Fig 1.
Identification of proteins in BC and MCF-10A cell secretomes.
A. A workflow was established to analyze the secretomes of BC and benign mammary epithelial cells. B. Benign (MCF-10A), ERα-positive BC (MCF-7), and TNBC (MDA-MB-231, DT22, and DT28) cells were established in 3D cultures using Matrigel extracellular matrix. Live (top row) and fixed (bottom row) cultures were imaged by phase contrast or immunofluorescence, respectively. Markers of proliferation (Ki67-red), basement membrane (laminin-green), and nuclei (DAPI-blue) were utilized. C. 3D cultures of MCF-10A cells were exposed to CM from MCF-10A, MCF-7, MDA-MB-231, DT22, or DT28 cells. Proliferation (red) and nuclei (blue) are indicated by Ki67 and DAPI staining, respectively. Scale bars indicate 25 μm. D. 3D cultures described in panel C were analyzed to determine the percent of proliferating MCF-10A cells for each treatment. An asterisk (*) indicates a p-value <0.05. E. CM from each cell line was subjected to MS and compiled results are shown. F. CM from 3D cultures of BC and MCF-10A cells were subjected to Western blotting analysis using antibodies to cathepsin D (CTSD), extracellular matrix protein 1 (ECM1), peroxiredoxin 1 (PRDX1), or 14-3-3 sigma (SFN). The number of spectral counts (SCs) is indicated above each lane. To visualize SFN, the CM was concentrated before blotting. MDA-MB-231 and MCF-10A cells are labeled as 231 and 10A, respectively. (Abbreviations: BC = breast cancer, TNBC = triple negative breast cancer, 3D = three dimensional, CM = conditioned medium, MS = mass spectroscopy)
Fig 2.
Glycolytic enzymes detected in the CM of BC and MCF-10A cells.

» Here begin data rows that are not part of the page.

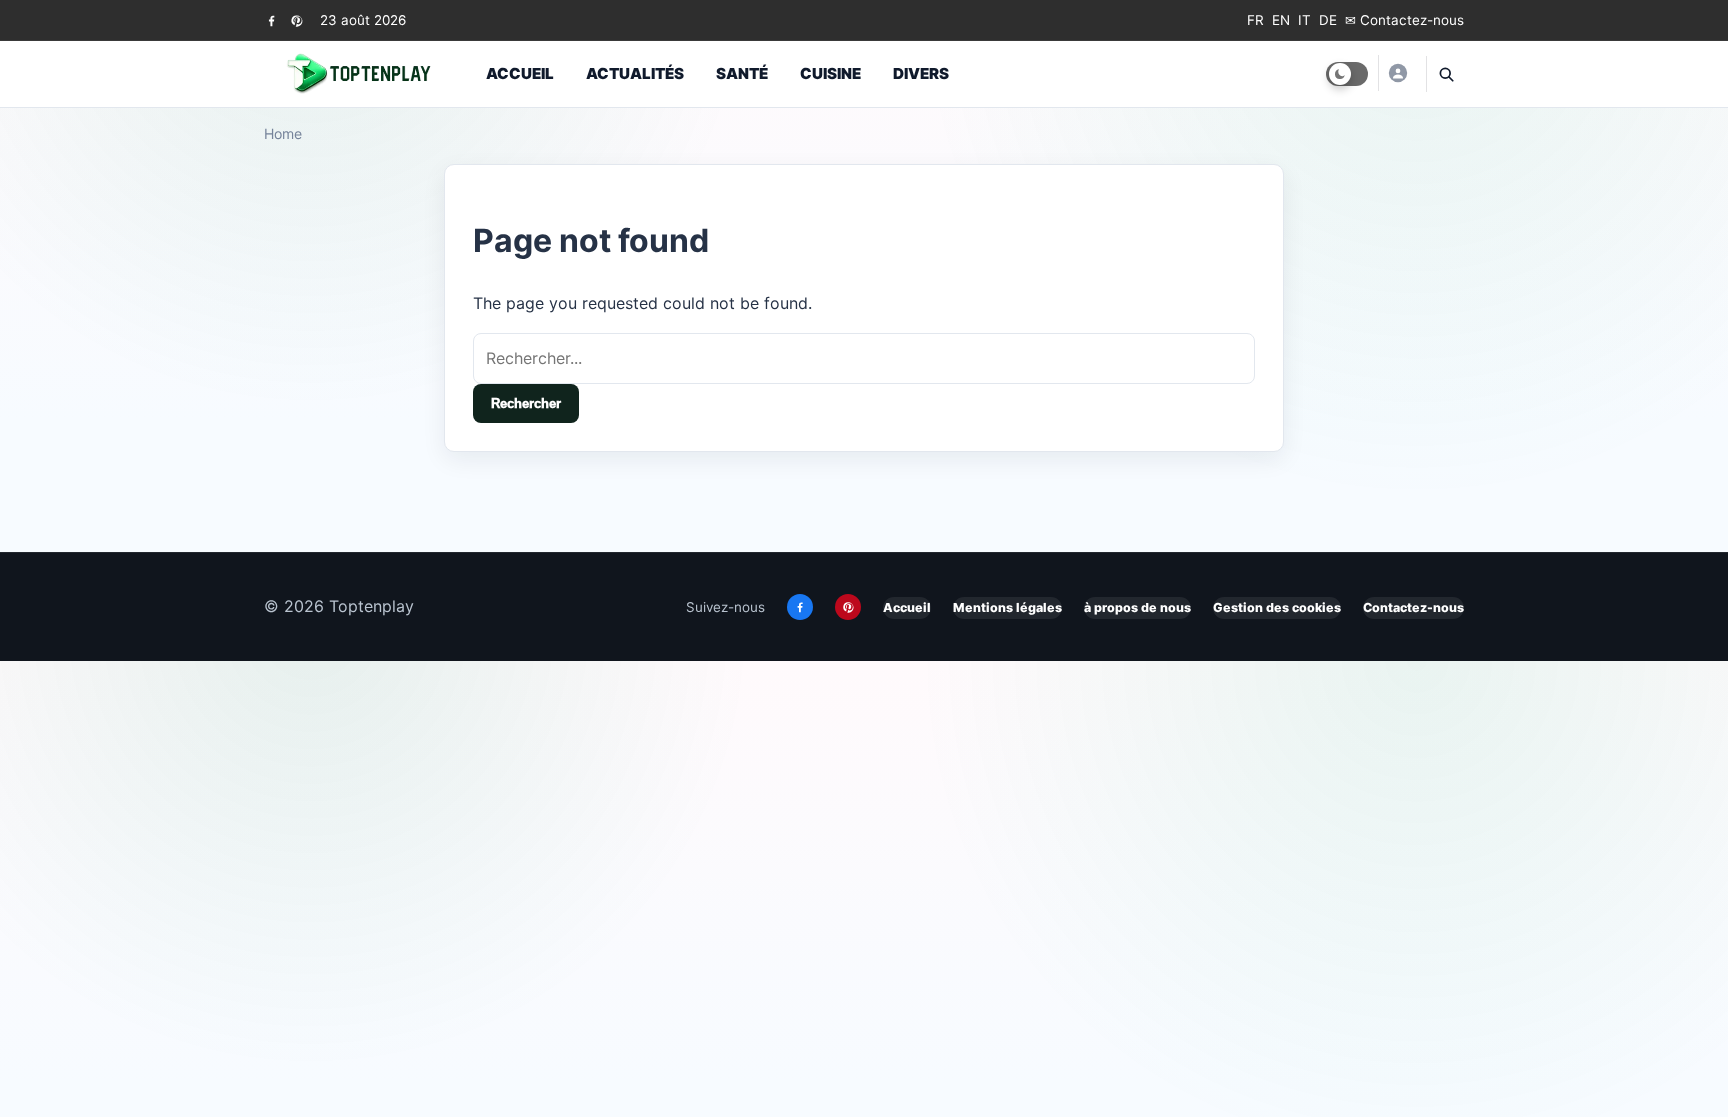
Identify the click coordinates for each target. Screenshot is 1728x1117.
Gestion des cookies (1277, 607)
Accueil (520, 73)
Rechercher (526, 403)
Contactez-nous (1413, 607)
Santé (742, 73)
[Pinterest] (296, 20)
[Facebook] (271, 20)
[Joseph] (1397, 73)
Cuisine (830, 73)
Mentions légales (1007, 607)
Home (283, 133)
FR (1255, 20)
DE (1328, 20)
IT (1304, 20)
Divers (921, 73)
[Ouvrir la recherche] (1445, 74)
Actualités (635, 73)
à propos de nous (1137, 607)
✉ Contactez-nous (1404, 20)
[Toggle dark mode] (1347, 74)
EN (1281, 20)
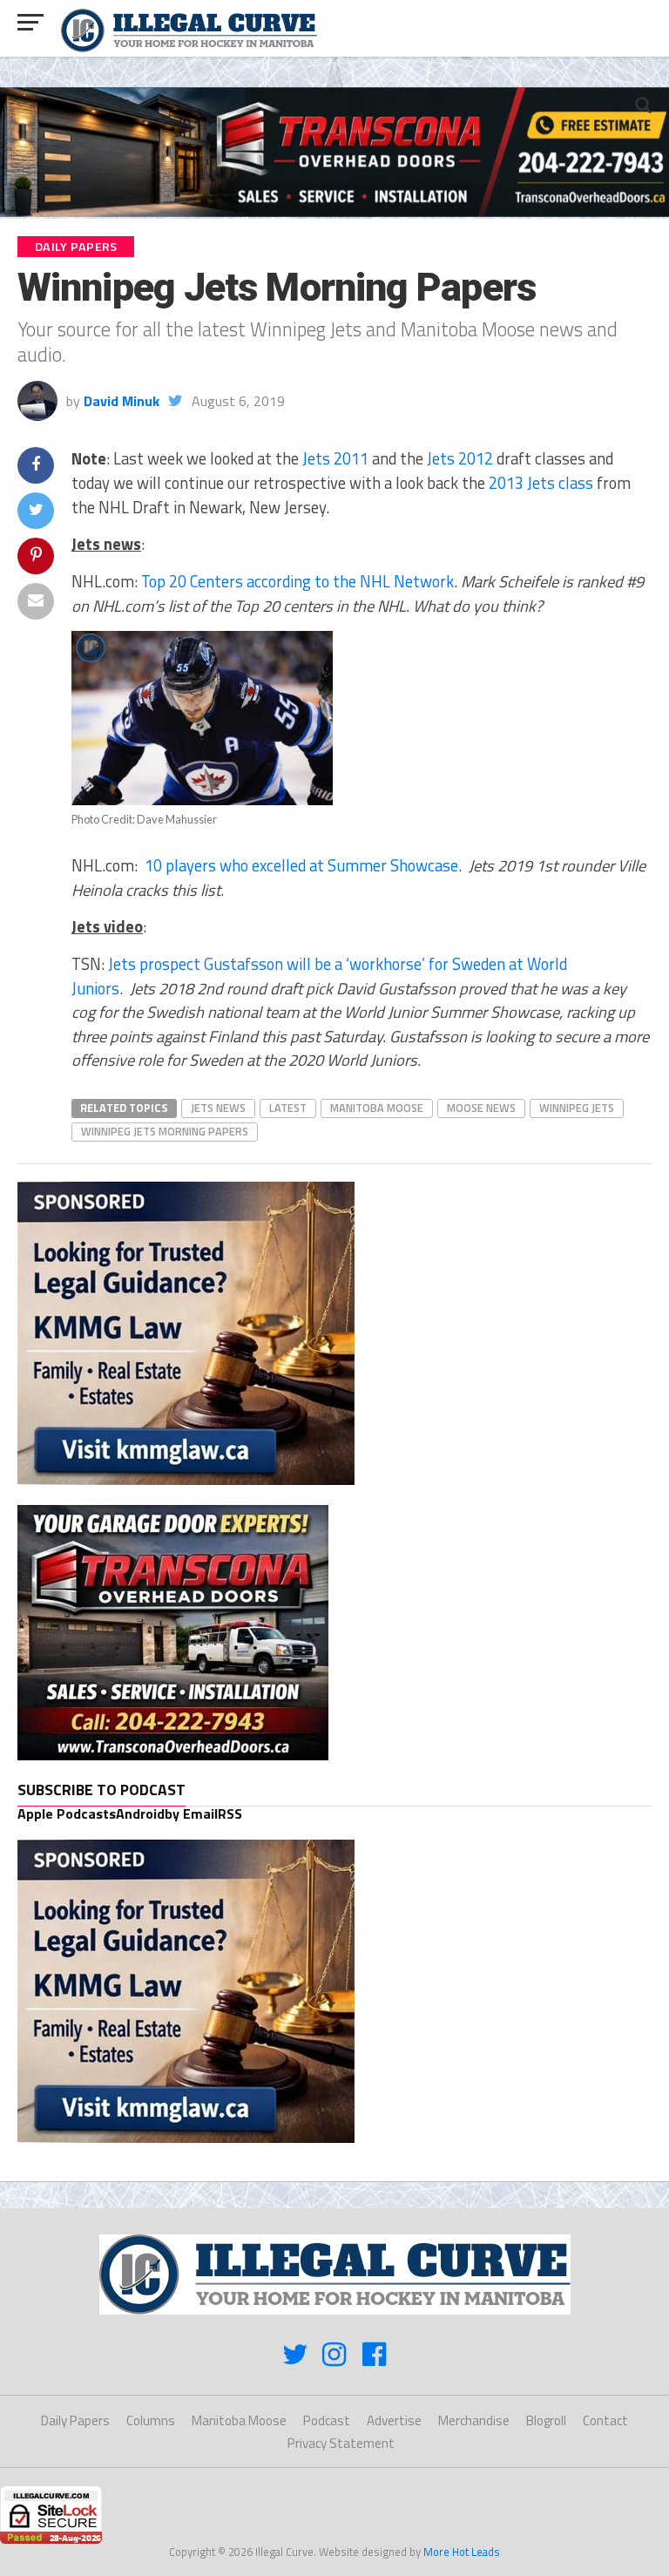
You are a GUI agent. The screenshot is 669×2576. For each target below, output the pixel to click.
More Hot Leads (461, 2551)
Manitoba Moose (376, 1107)
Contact (605, 2420)
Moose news (481, 1107)
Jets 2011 (335, 458)
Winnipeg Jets (576, 1107)
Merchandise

A. The number of SCs identified in the CM of each cell line is indicated. A blank cell indicates that no SCs were detected. Both the HUGO gene symbol and Uniprot recommended protein name are provided. MDA-MB-231 and MCF-10A cells are labeled as 231 and 10A, respectively. NSAF data can be found in S3 Table. B. BC gene expression data was extracted from TCGA and boxplots were created for luminal A (pink) and TNBC (blue) tumors. ERα (ESR1) was included for comparison. Expression values are log2 normalized, tumor matched normal, with normal mammary tissue expression set to 0. C. Kaplan-Meier survival curves for human BC patients were created for 9 of the glycolytic enzymes secreted by BC cells in 3D cultures. The x axis represents the months of recurrence-free survival. Red and black curves indicate higher and lower expression, respectively. The p-value for each result is shown in the upper right quadrant. (Abbreviations: CM = conditioned medium, BC = breast cancer, SC = spectral counts, TCGA = The Cancer Genome Atlas, TNBC = triple negative breast cancer, 3D = three dimensional)
Fig 3.
Proteases detected in the CM of BC and MCF-10A cells.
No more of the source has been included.